Chose singulière, il semblait s’animer progressivement ; il paraissait sincère pour la première fois, alors qu’il abandonnait l’exemple pantelant de leur destin pour s’attacher à la fiction de son imagination. En parlant de ce poème, il avait tremblé. On sentait qu’il allait devenir vraiment lui-même et qu’il avait la foi. Elle avait relevé la tête pour l’écouter, travaillée par son besoin tenace d’une parole, bien qu’elle n’eût pas confiance.

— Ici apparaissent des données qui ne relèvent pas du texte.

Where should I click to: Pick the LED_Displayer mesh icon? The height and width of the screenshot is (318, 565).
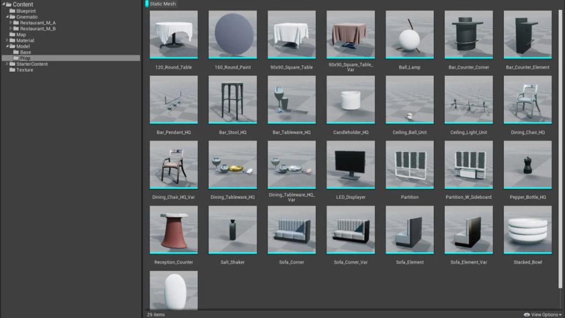350,165
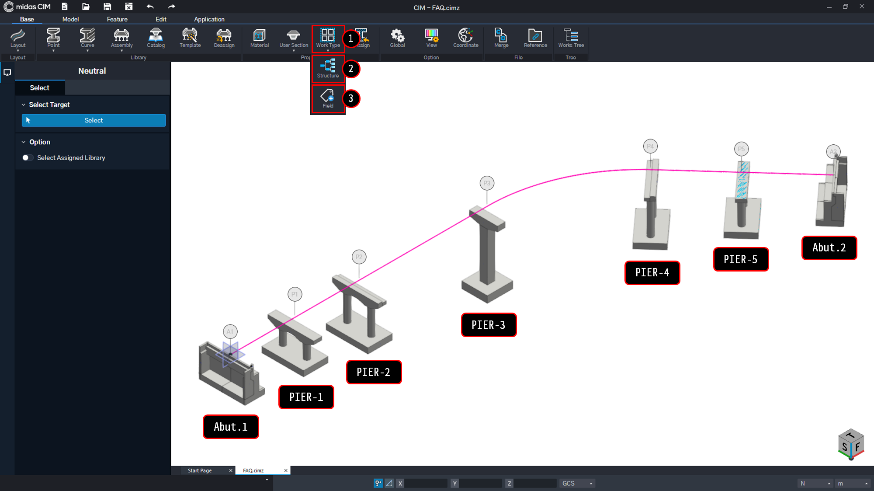The width and height of the screenshot is (874, 491).
Task: Switch to the Model ribbon tab
Action: coord(70,19)
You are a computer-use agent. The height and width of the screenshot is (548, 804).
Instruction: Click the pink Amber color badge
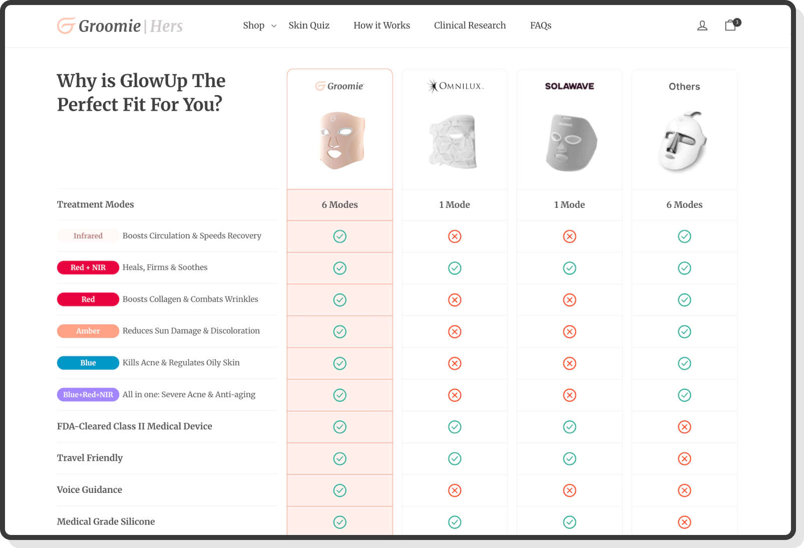coord(88,331)
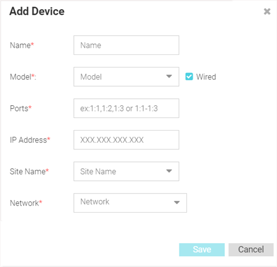Open the Network combo box
The width and height of the screenshot is (277, 267).
coord(130,203)
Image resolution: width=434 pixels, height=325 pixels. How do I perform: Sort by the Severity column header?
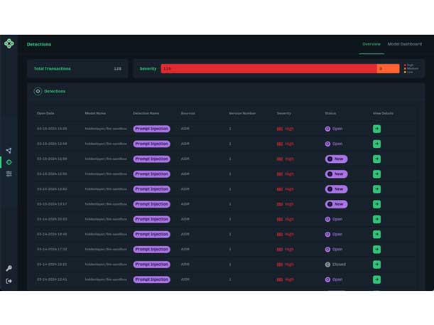coord(284,113)
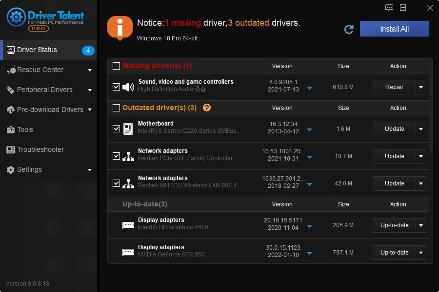Expand the Peripheral Drivers sidebar menu
This screenshot has width=439, height=292.
[90, 90]
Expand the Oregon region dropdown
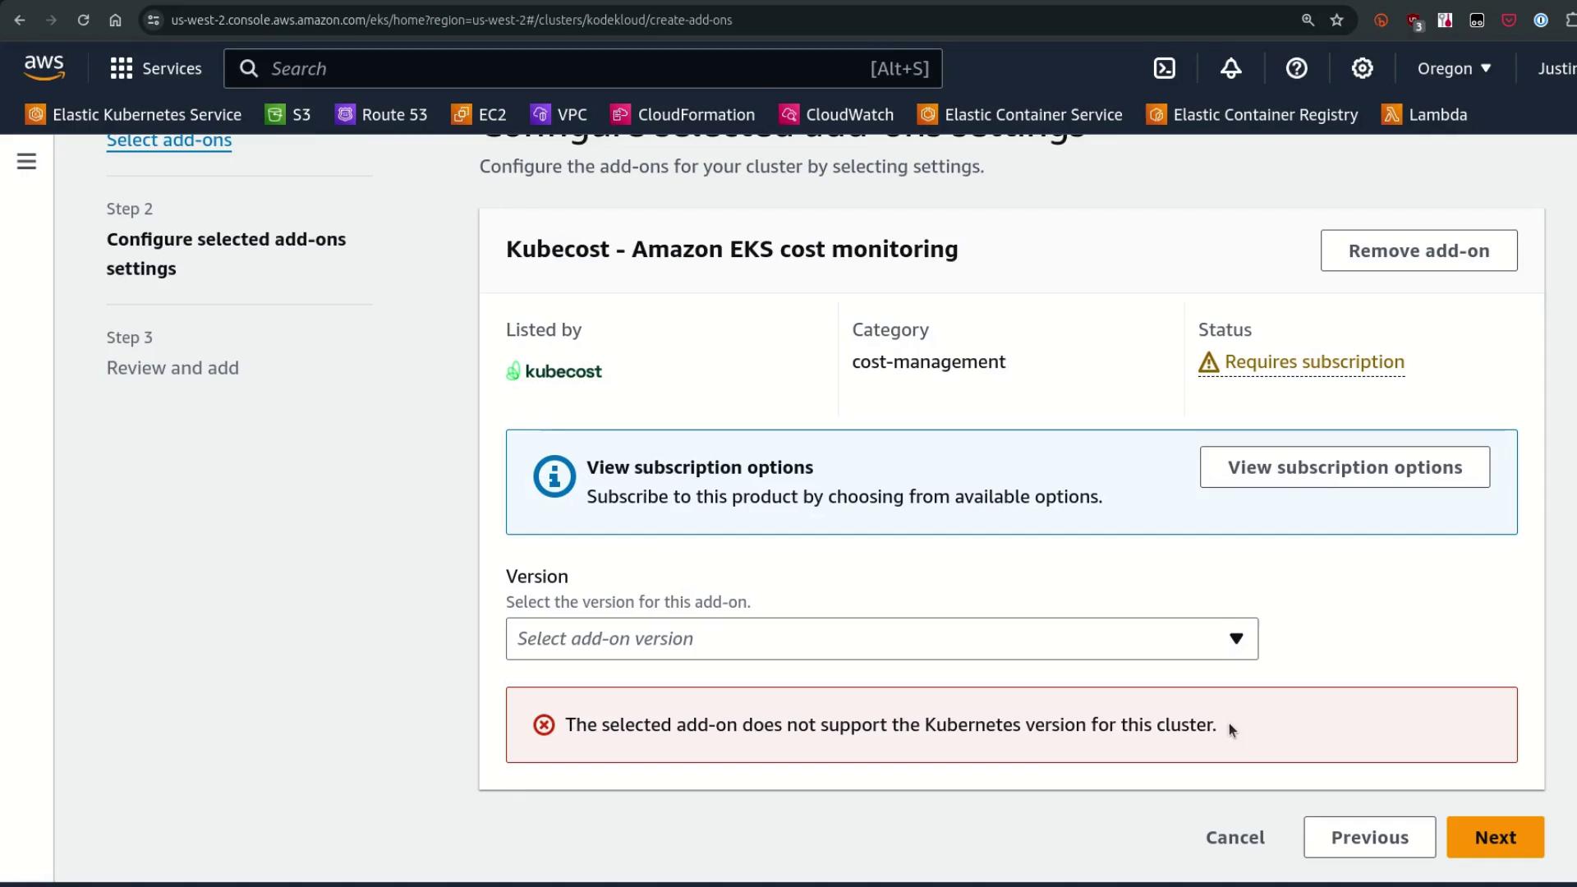 pyautogui.click(x=1454, y=68)
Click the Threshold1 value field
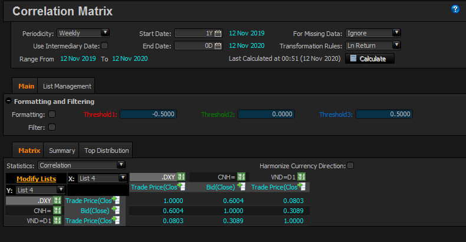466x242 pixels. [x=148, y=115]
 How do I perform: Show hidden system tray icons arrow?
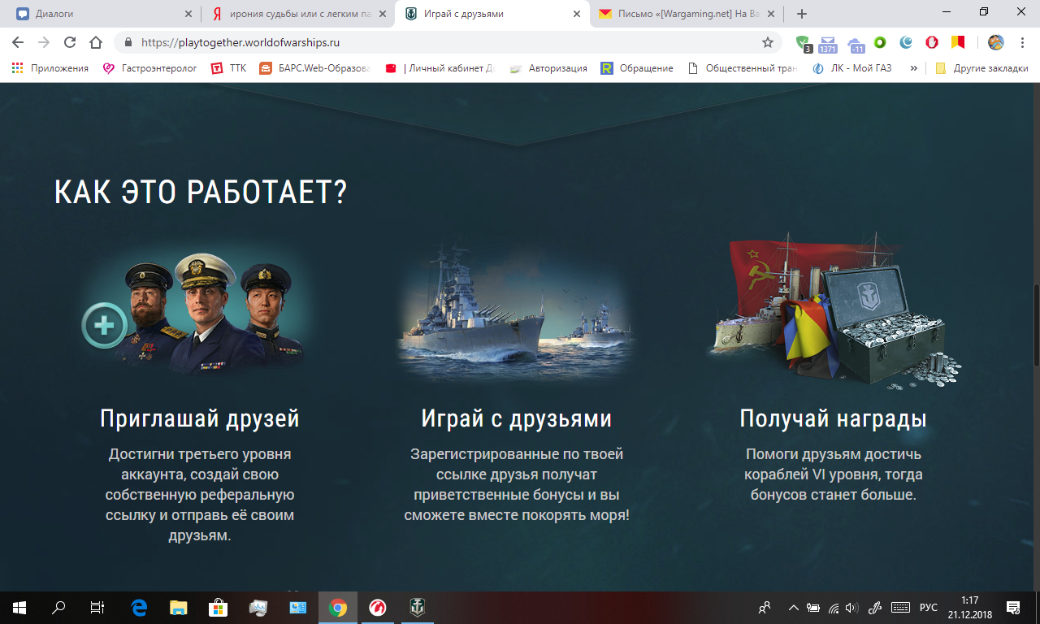[x=793, y=607]
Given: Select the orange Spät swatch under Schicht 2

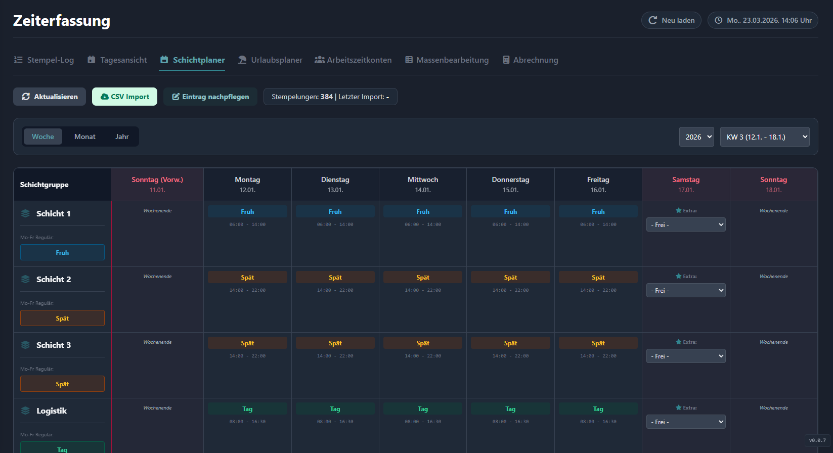Looking at the screenshot, I should (62, 318).
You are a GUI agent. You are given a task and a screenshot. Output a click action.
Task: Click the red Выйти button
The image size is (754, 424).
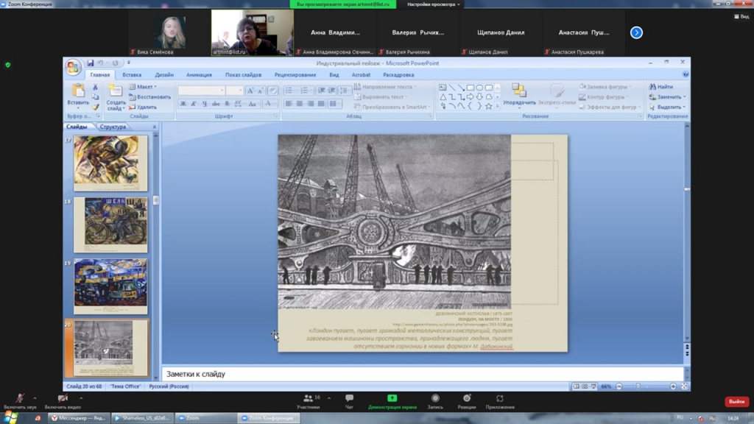pos(736,402)
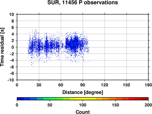Click the yellow section of the colorbar
This screenshot has width=152, height=114.
click(83, 99)
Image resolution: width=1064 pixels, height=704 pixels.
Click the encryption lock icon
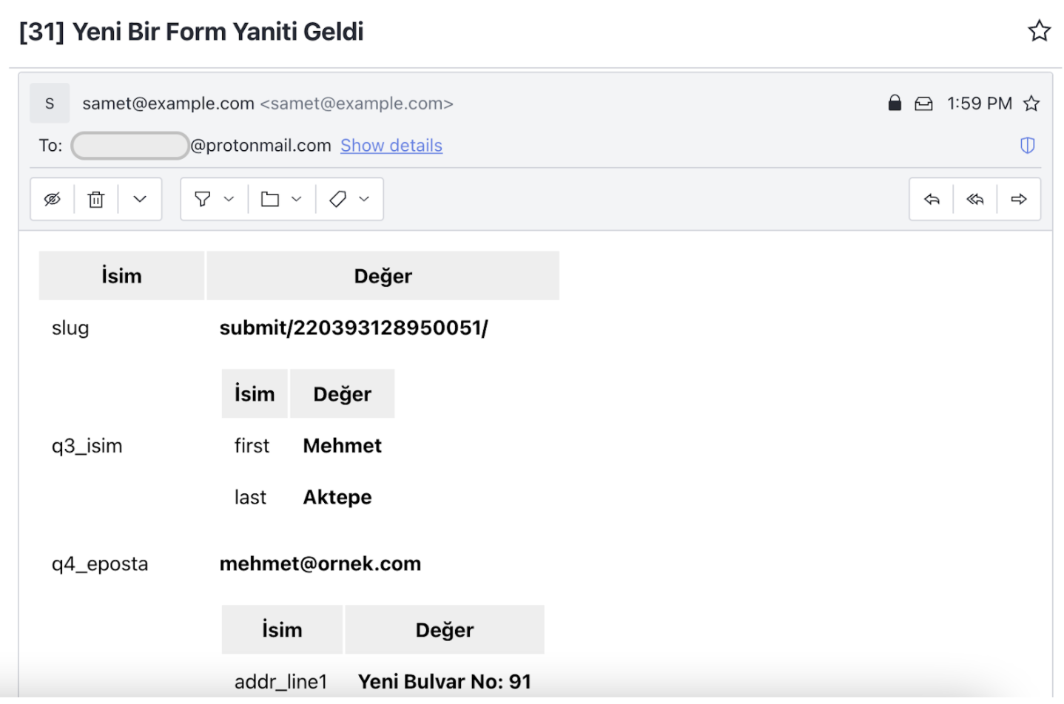pos(895,103)
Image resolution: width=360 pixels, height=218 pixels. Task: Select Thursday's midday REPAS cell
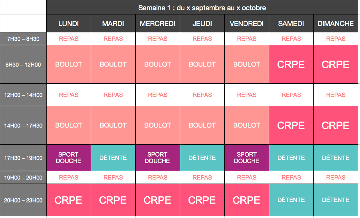tap(202, 95)
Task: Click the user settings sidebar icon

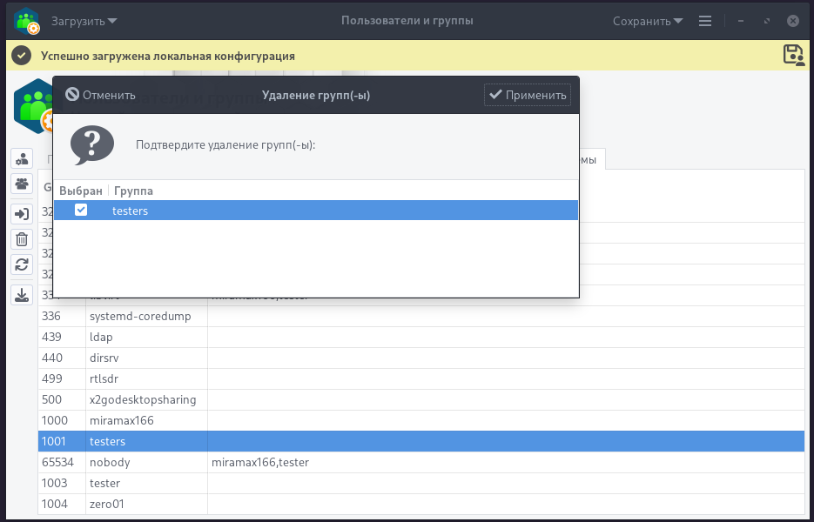Action: click(22, 158)
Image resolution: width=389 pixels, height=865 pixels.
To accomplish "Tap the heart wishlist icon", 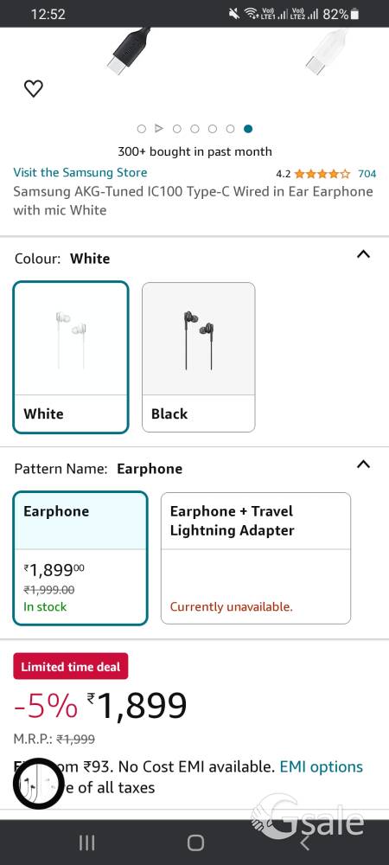I will (x=34, y=88).
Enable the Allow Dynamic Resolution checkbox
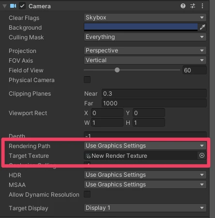This screenshot has height=218, width=215. [x=87, y=194]
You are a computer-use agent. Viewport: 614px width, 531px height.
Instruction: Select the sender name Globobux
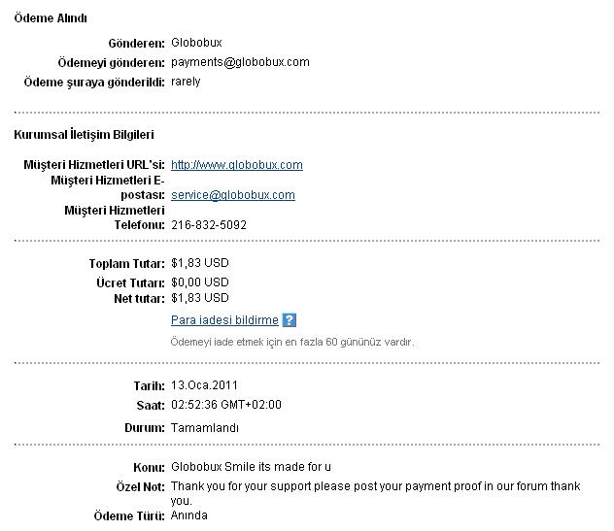point(195,45)
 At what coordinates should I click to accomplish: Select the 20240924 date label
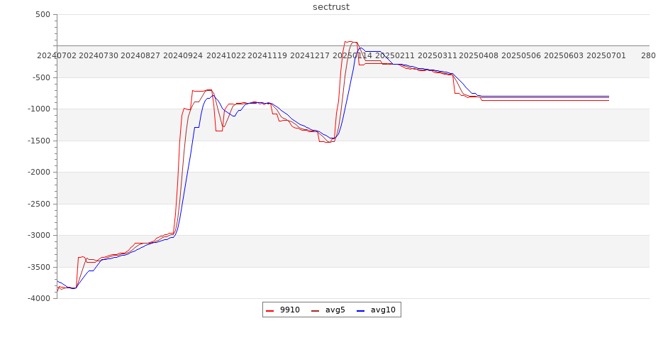183,55
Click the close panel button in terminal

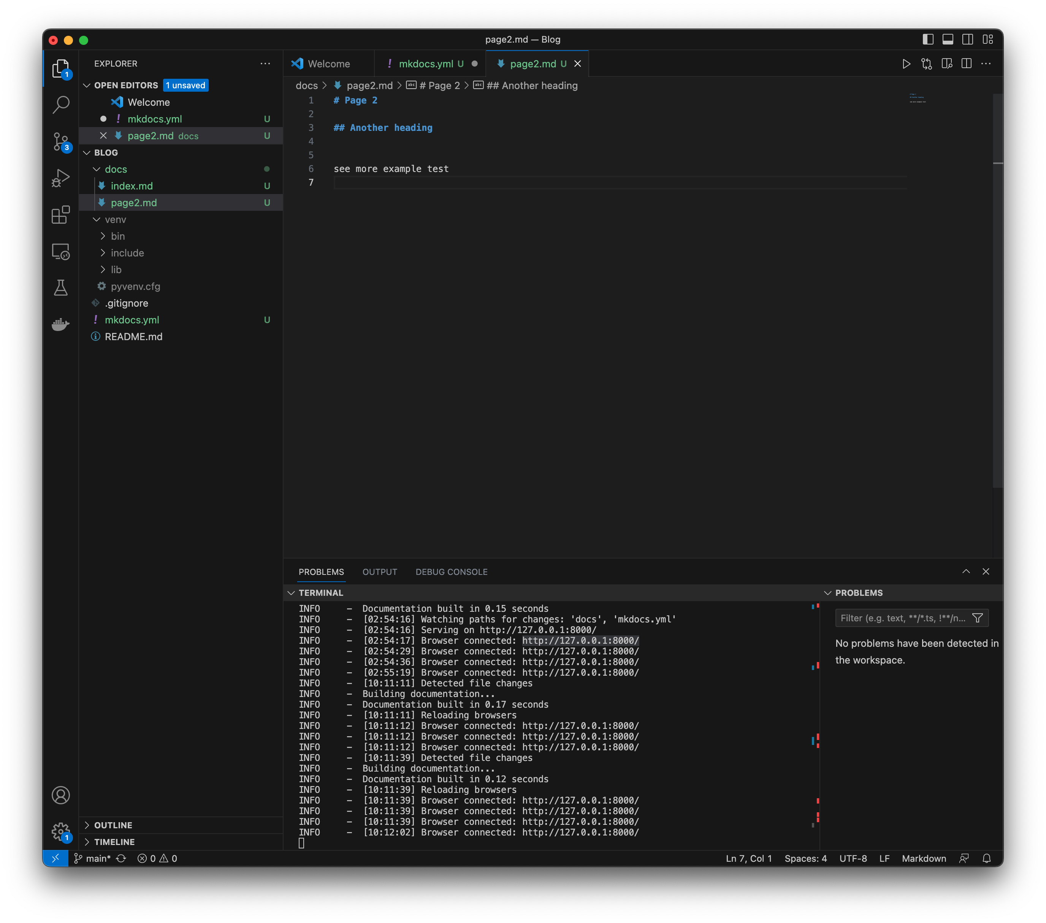(x=986, y=571)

— Ils sont là, dit-il. L’homme et la femme. Ce sont des croyants. Ils sont à la fin de leur vie, et ils sont heureux de mourir pour des raisons qui font qu’on est triste de vivre. C’est une espèce d’Adam et une espèce d’Ève qui pensent au paradis où ils vont retourner.

— Et nous, retournerons-nous à notre paradis ? demanda Aimée : notre paradis perdu, l’innocence, le commencement, la blancheur ! Hélas, comme j’y crois, à ce paradis-là !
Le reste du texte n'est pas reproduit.